I'm lucky that my husband's family is so welcoming and understanding of who I am as a person, I say this because my parents are not as understanding. A few years ago I had confided in my mother and told her that I didn't think that motherhood was for me. She told me I was selfish, and that not having children was evil and cried for the next few hours.
Per true dysfunctional family form, we had basically brushed that incident under the rug until the weeks before my wedding when we took a mother-daughter trip, I once again confided that I do not have a desire to have children, I also told her that my religious beliefs had changed and I no longer shared her views.

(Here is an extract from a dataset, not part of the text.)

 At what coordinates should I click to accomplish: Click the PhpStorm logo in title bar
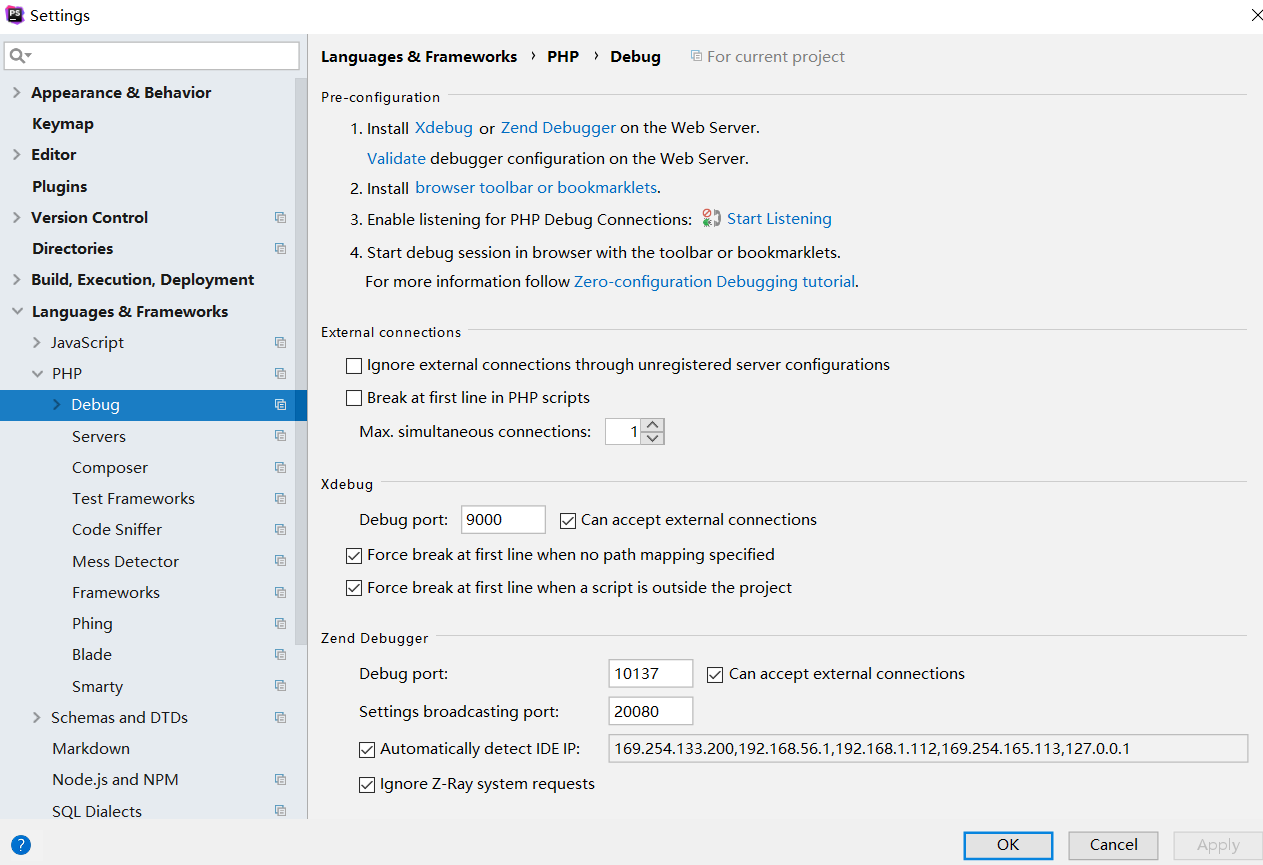[x=15, y=15]
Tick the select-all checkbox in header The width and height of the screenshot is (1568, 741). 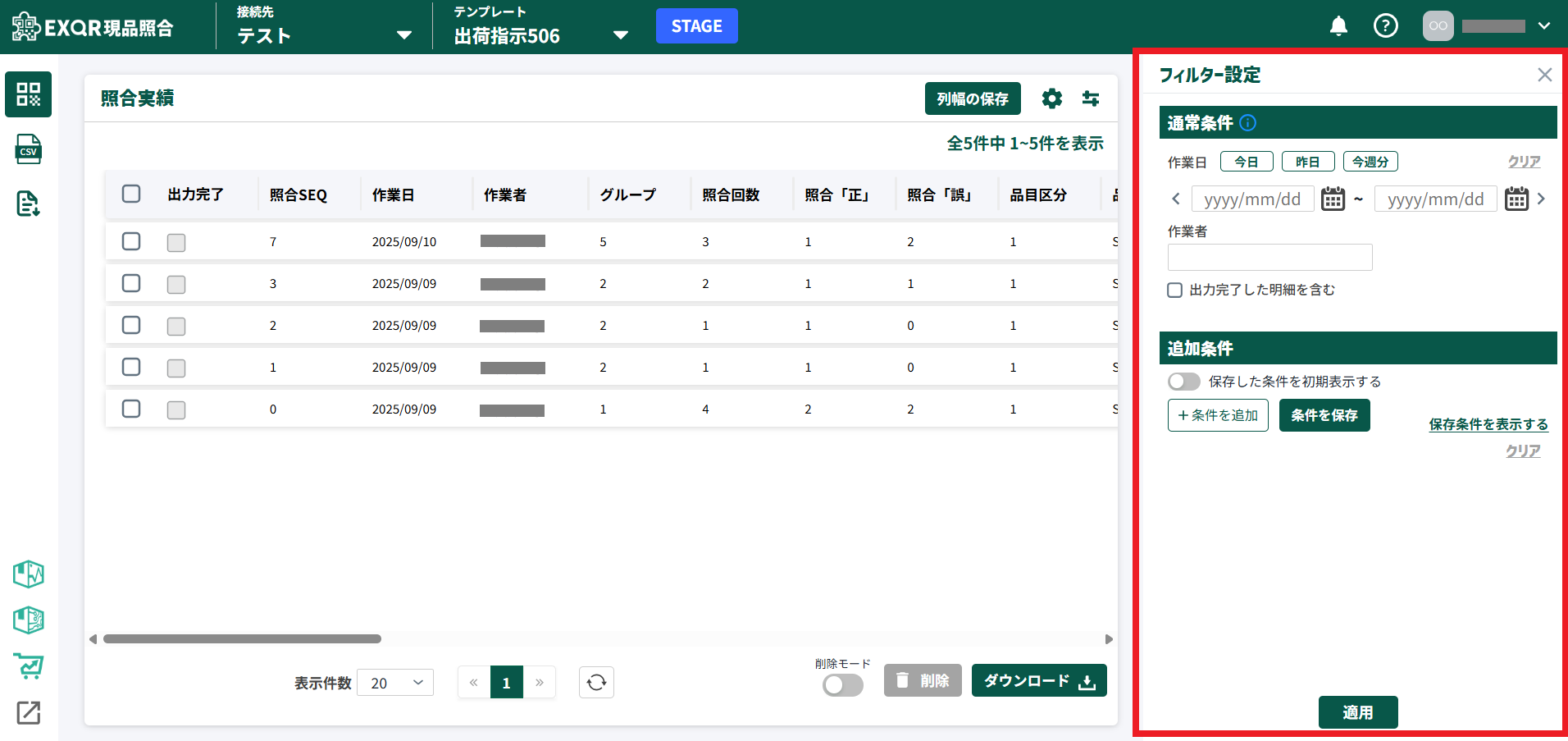coord(131,194)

She basically told me that she would have enough faith for the both of us and would pray that I'd be fixed, this was followed by more crying.
And now, after the first year of marriage, the pressure is starting to mount, most of my cousins have children, and my mom has an insatiable need to be connected to a big family, I can feel her heart break whenever she visits my cousins and gets to spend time with their new babies. My husband is amazingly supportive and wonderful, he respects me and my choices, but somehow I still feel so alone. I don't know why there is so much pressure put on women to want to be mothers. I was wondering if any other only children or if anyone had any advice for how to deal with parents pressuring you to have children.